Arghhhhhh. Get out of my head Steve! I can't think any more! You're clouding my brain with your nonsensical business jargon. Minimise the window! Minimised. Barely four lines of type and I was scared out of my mind. I expanded the window again just to see if I could stomach any more. Steve's jeering smile. Right click Close.

"Find a job you love and you won't work another day in your life." Correct. And you will also be on the dole. Because it seems quite clear to me now that only boring, awful jobs pay well. I wish I'd known this at the age of 18. I would have just hoisted myself onto the career ladder then and there. At least by now I might have been rich. I could even have been retired. It's all about building, apparently. You have to start building things from early on: careers, deposits for houses, relationships. As a professional idealist, I just imagined that these things would fall into place at the time that they were supposed to. Lovely. Only, they don't. The ten pounds I invested in the Halifax aged 16 did not mate with the other ten pounds I stuck in the following Christmas to produce a mountain of gold and silver, which I can now hand over in exchange for the period property with the feature fireplace and the wood floors. No. This, I am told, will take me years now.

It is at this point that a couple of very unhelpful people have interjected with: "Well, you would leave a job at a time like this. It's easier to find a job when you're in a job, you know. You could have been saving for that deposit."
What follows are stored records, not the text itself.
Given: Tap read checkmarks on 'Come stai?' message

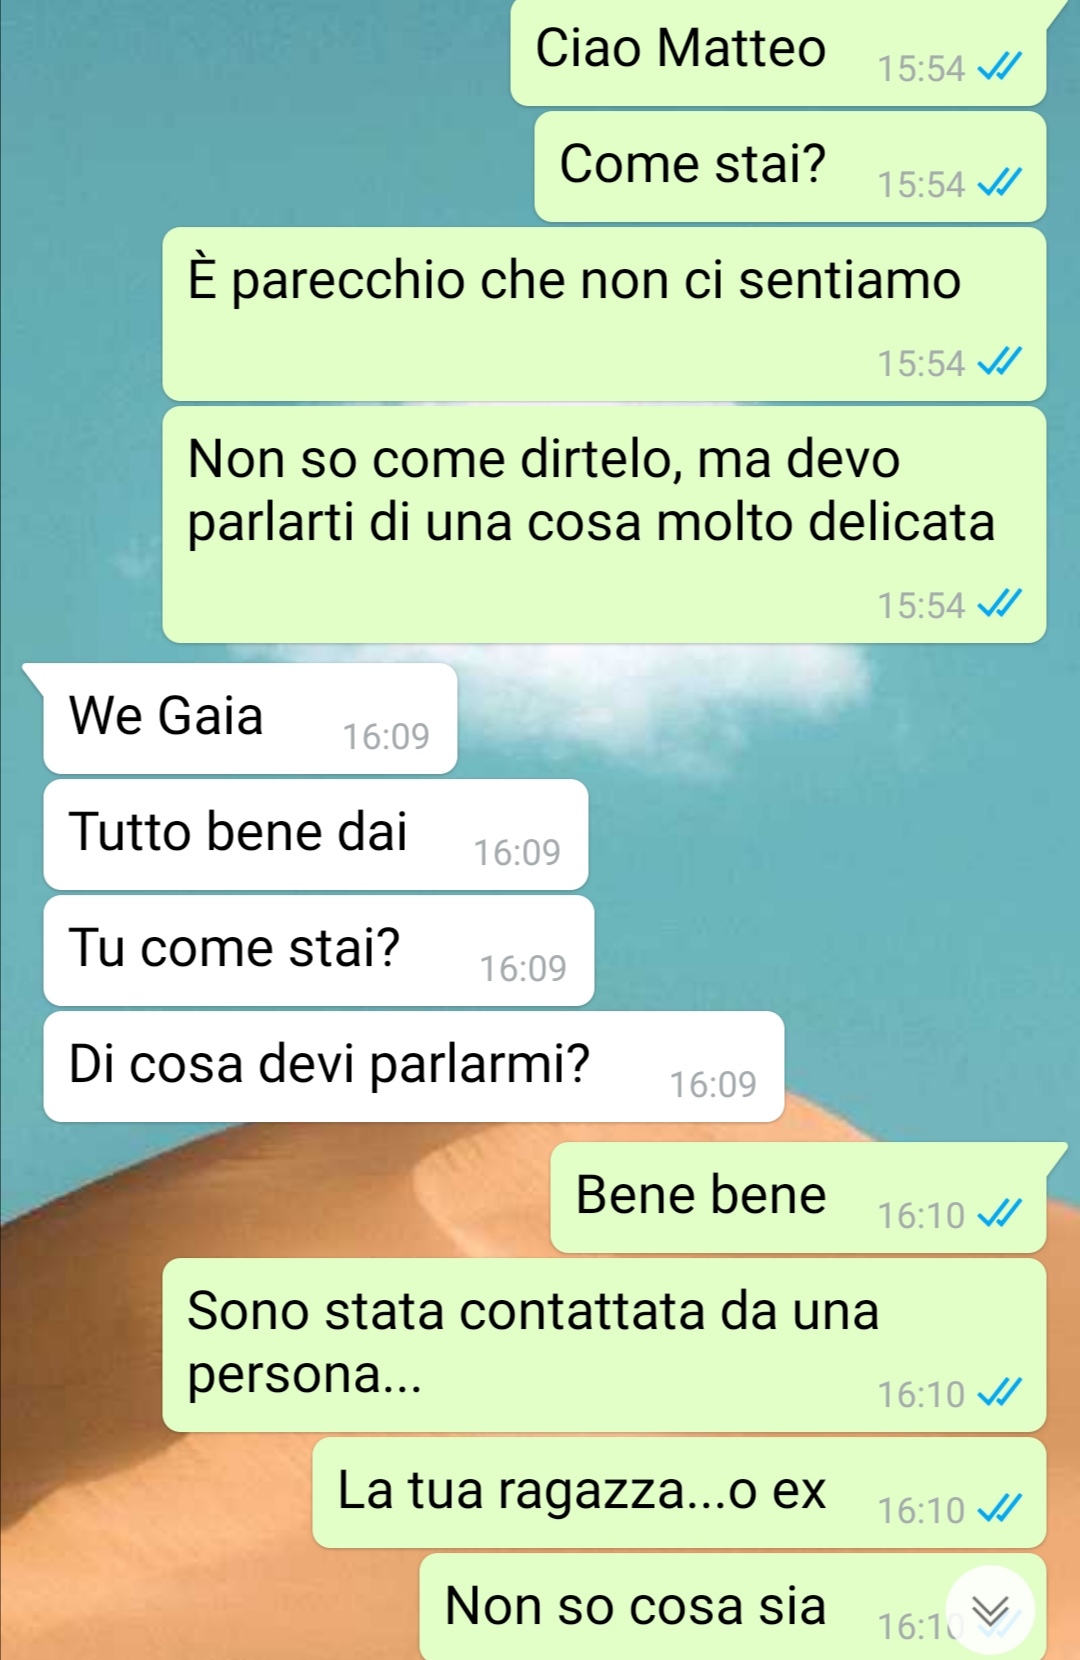Looking at the screenshot, I should coord(999,184).
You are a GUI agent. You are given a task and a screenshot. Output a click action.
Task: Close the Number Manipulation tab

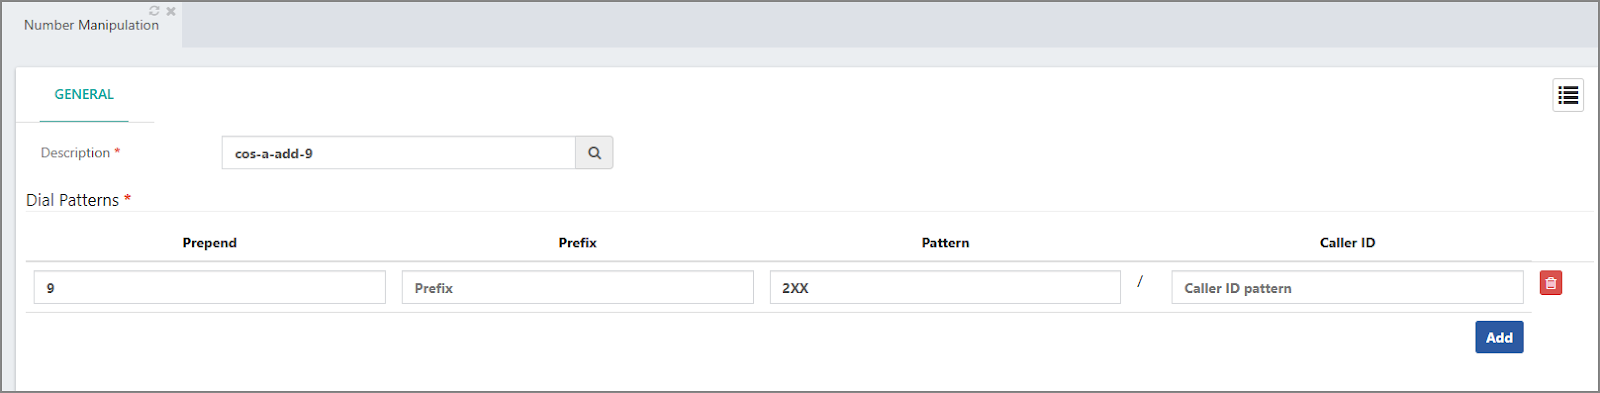(x=171, y=11)
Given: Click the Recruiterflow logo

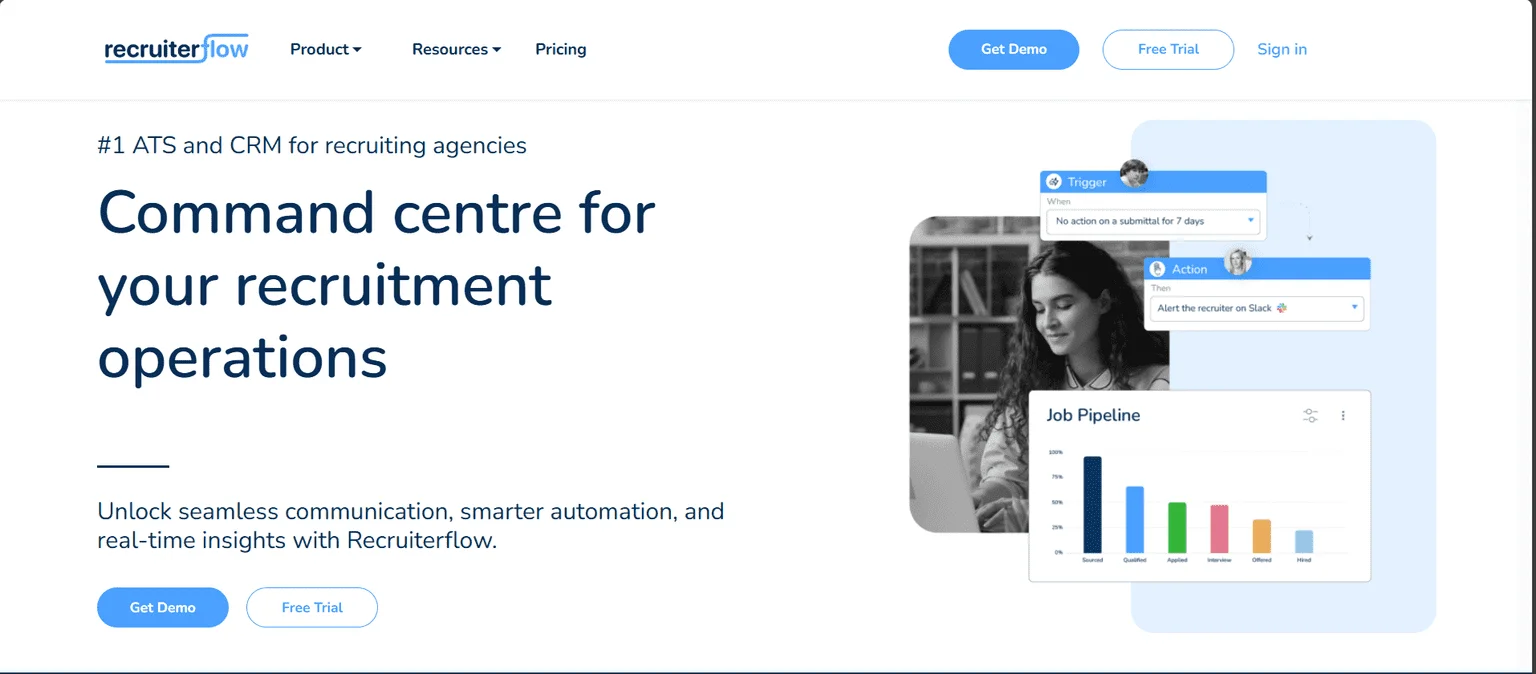Looking at the screenshot, I should coord(176,49).
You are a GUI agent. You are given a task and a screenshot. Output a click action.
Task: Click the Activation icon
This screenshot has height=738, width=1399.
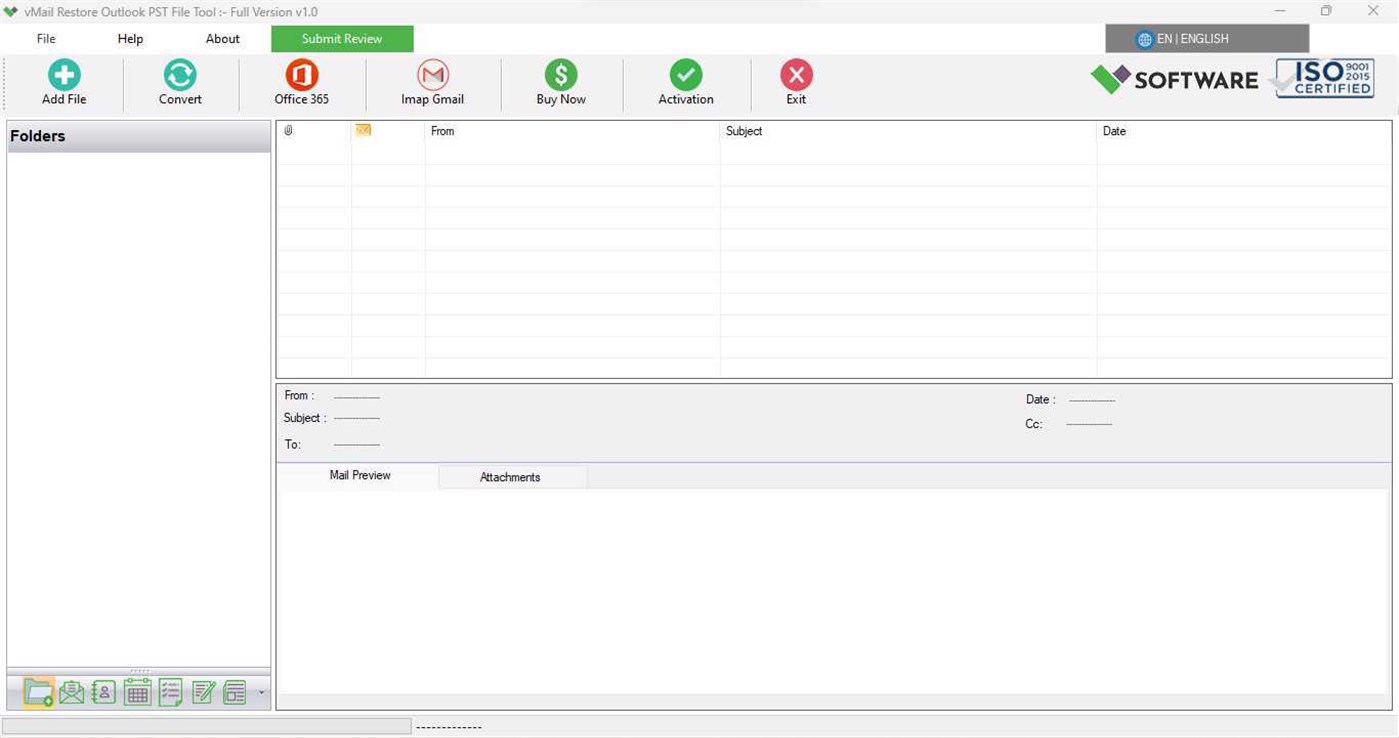coord(685,81)
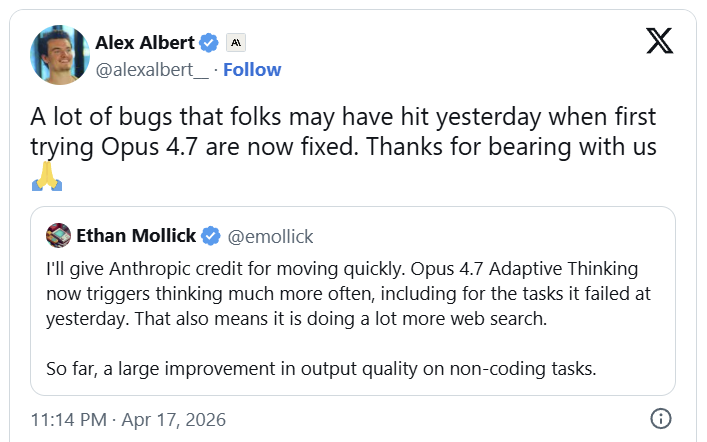Open the 11:14 PM · Apr 17, 2026 timestamp
This screenshot has width=707, height=442.
pos(128,418)
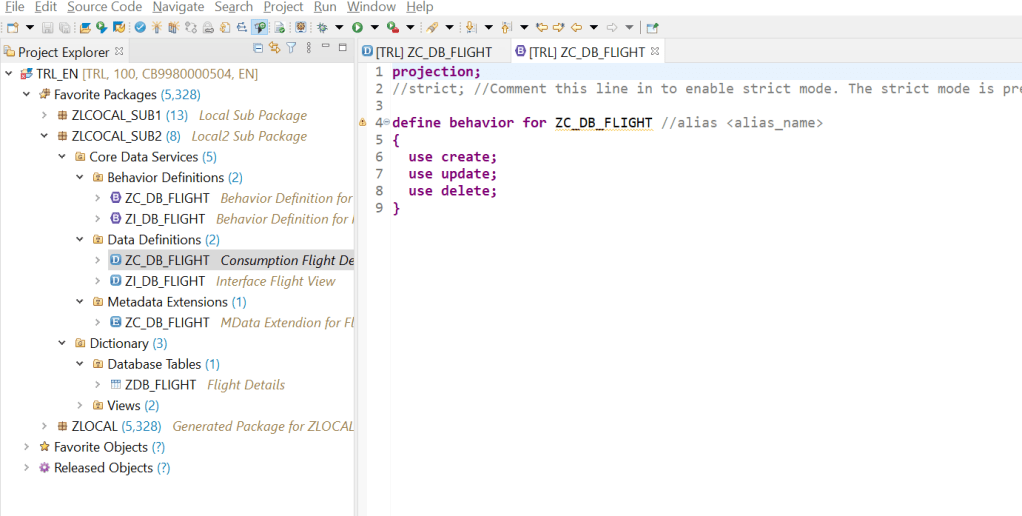Click the Debug bug icon in toolbar

point(323,27)
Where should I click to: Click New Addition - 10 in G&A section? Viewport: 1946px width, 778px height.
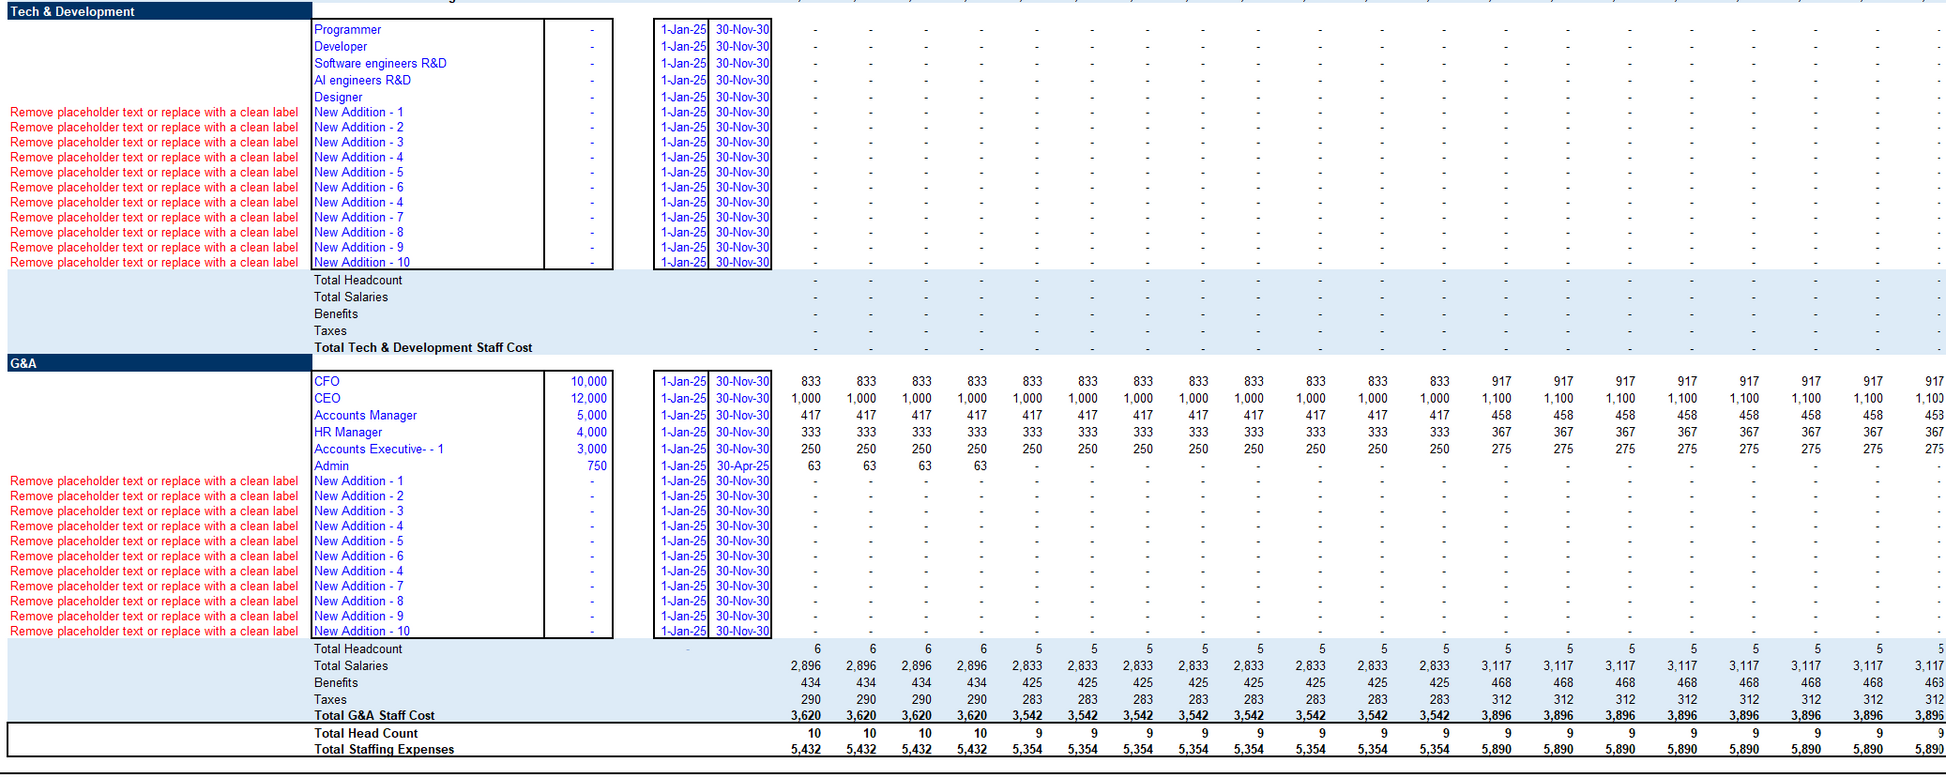point(362,632)
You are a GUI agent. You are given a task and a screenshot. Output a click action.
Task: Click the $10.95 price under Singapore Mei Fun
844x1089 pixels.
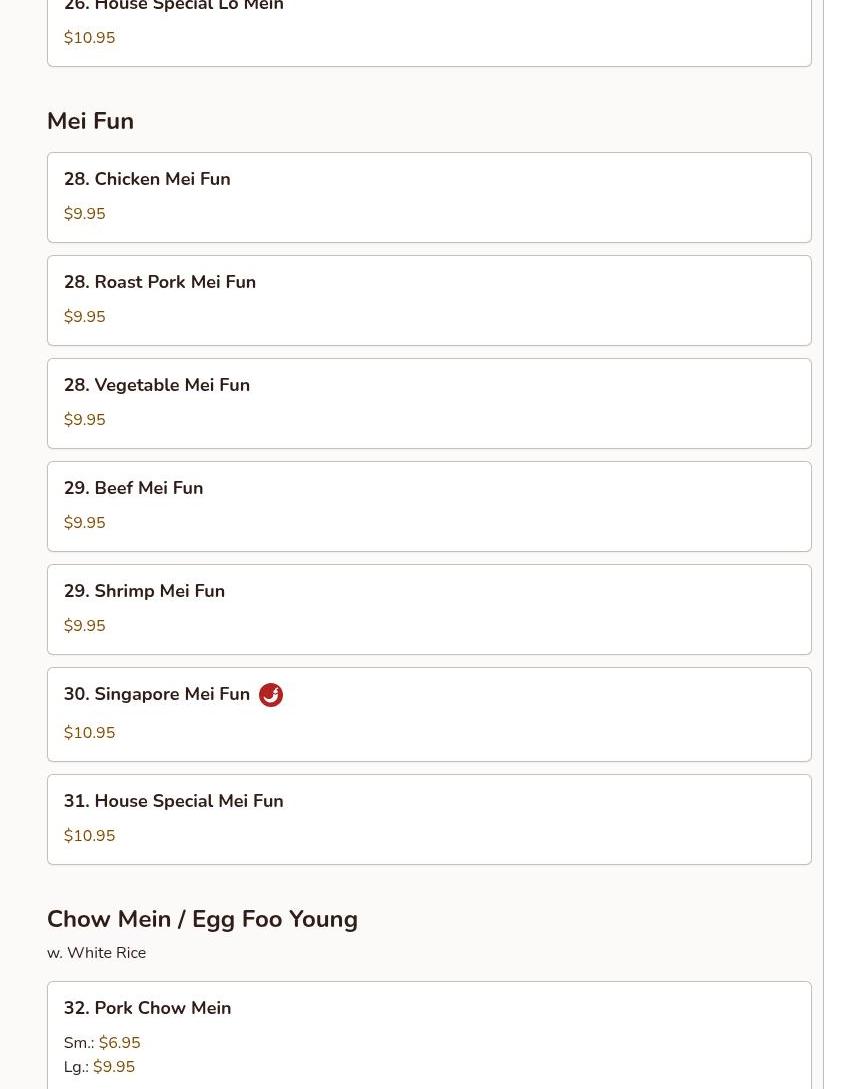coord(89,733)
However, despite all of the negativity, I am sticking to my decision to be in this situation. You've got to admire my tenacity. I believe that leaving my job was the right decision. I think that the problem lay in how I dealt with the next bit. If I had been wise, I would have planned myself a round-the-world ticket and taken off to make something of this bit of my life. I would have talked of all the places I wanted to go, made everyone jealous and then written this blog from a Moroccan desert or an Amazonian tribal hut. My travelling experience would have 'enhanced' my CV, made me more 'marketable' on my return. It would have been, put simply, more acceptable. But pulling out of a job you are not convinced about in order to pursue a scrape of a dream or even just a different career path, is seen as just a little bit ludicrous and singles you out as one of society's desperados. I am now one of the people Gordon Brown spends so much of his time talking about. I am beginning to think that if this had been a pregnancy I would have had a better time of it. At least it would have been a plan. There would be no floating around, wondering what was happening next. Nine months - baby - life as mother - life purpose. Bingo. I wonder if people would wait nine months for my literary masterpiece to hatch from underneath me? Would they encourage me every day and let me off for not earning any money because the end result would be reward enough itself? I fear not.